Hi Jake,
On 26.03.2008 21:05, Jake Peavy wrote:
New member here so forgive this question if it's ridiculous.
The question is actually one I'm really glad to hear.
Has anyone looked at porting Coreboot onto MIPS architecture? Can it be used as a Yamon replacement?
Nobody has looked into it yet, but we welcome all contributions to Coreboot, especially for non-x86 architectures. Please note, though, that the x86 arch (main support area for Coreboot) traditionally has extremely crappy firmware/BIOS compared to any other architecture. I have to admit that I just started to read up on Yamon and it roughly seems to do what we would achieve with a combination of Coreboot and a payload like OpenFirmware.
Coreboot is designed to make lowlevel init fast and easy with clean and well-structured code, supporting diverse payloads. Target settings (northbridge, southbridge, SuperI/O) are compiled in except for the usual bus probing stuff. A Coreboot MIPS target could do it all differently, though. Unfortunately linux-mip.org is down and I could not find out whether Yamon really tries to support all available hardware with one binary. That would be impossible in the x86 world due to inability to probe certain stuff and due to size constraints.

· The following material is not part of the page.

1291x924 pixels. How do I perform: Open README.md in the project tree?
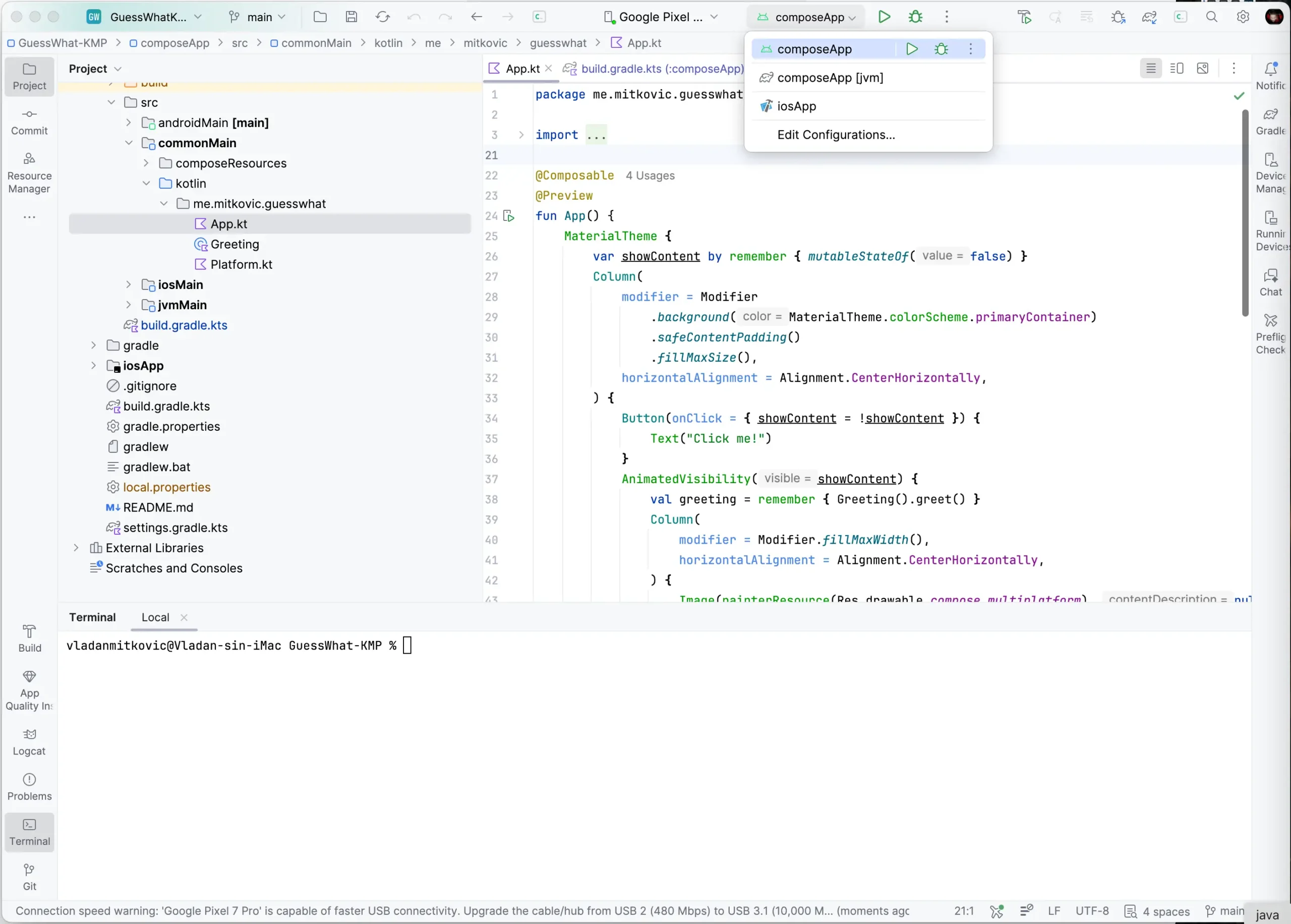coord(157,507)
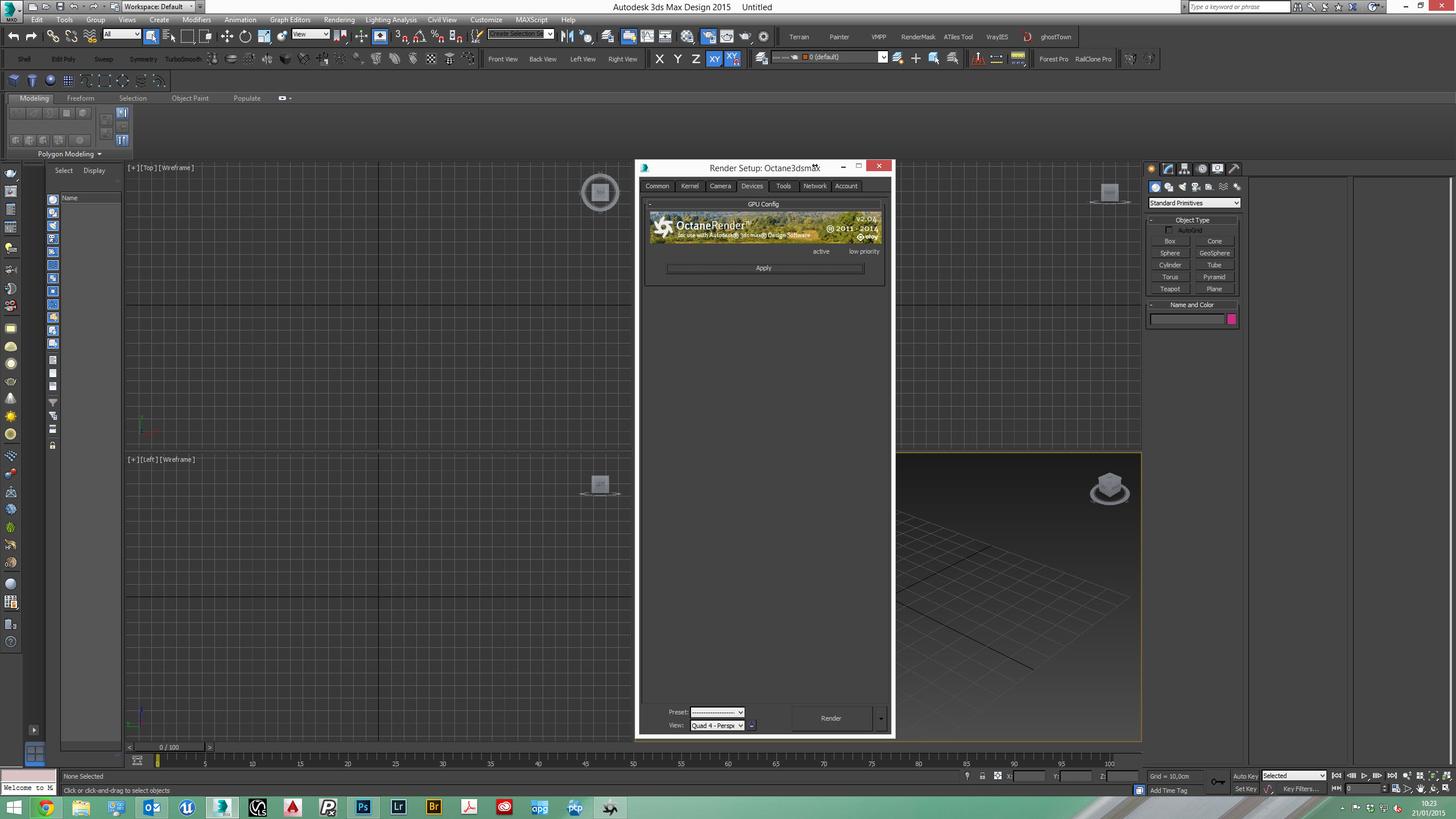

If you decide to look into Coreboot MIPS support, please don't study coreboot v2. The coreboot v3 architecture is a lot cleaner because we learned a lot with previous generations, the code is nicer and we even have a design document which is reasonably accurate. Of course, if the MIPS angle shows considerable problems with the current Coreboot v3 design, we'd be happy to hear about it to improve the design.
By the way, it would be nice to know how execution starts on MIPS (top or bottom of address space). I have a patch which adds handling for bottom-booting architectures to v3, but so far we have seen no use case.